Source material: Begin

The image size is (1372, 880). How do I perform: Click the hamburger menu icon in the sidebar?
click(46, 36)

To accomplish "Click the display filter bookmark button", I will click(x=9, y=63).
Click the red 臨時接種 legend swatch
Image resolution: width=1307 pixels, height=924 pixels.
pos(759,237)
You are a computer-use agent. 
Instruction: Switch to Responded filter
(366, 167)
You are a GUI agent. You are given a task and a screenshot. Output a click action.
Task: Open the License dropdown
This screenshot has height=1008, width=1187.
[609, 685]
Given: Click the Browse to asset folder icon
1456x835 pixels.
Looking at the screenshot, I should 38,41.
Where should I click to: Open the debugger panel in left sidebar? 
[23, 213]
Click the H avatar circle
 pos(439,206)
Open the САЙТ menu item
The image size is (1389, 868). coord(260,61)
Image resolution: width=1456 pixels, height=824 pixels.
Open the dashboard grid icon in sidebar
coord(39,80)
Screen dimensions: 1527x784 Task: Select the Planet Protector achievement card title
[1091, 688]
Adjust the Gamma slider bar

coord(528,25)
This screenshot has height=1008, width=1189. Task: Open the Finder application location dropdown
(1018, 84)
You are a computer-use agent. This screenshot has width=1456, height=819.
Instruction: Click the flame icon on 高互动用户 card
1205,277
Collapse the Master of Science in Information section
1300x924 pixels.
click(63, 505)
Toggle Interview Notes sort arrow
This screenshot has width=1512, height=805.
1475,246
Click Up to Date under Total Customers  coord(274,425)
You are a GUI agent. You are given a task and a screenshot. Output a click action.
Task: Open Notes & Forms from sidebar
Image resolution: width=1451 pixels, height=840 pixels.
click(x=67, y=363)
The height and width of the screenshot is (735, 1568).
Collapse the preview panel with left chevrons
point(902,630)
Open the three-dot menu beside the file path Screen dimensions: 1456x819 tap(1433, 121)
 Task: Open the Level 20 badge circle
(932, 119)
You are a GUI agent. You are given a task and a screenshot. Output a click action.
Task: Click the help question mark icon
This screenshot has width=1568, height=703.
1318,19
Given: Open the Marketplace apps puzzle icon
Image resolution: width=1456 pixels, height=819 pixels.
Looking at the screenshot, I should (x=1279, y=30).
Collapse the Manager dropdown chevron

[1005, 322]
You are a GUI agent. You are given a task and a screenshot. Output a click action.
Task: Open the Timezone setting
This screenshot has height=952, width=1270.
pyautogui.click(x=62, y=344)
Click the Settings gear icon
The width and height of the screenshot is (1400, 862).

Source material: End

→ Your goal:
The line containing "Image resolution: width=1456 pixels, height=819" and each line after it through the end of the listing above must be printed exactly, with nothing added.

→ The answer:
Image resolution: width=1456 pixels, height=819 pixels.
Looking at the screenshot, I should (x=1279, y=30).
Collapse the Manager dropdown chevron

[1005, 322]
You are a GUI agent. You are given a task and a screenshot. Output a click action.
Task: Open the Timezone setting
This screenshot has height=952, width=1270.
pyautogui.click(x=62, y=344)
Click the Settings gear icon
The width and height of the screenshot is (1400, 862).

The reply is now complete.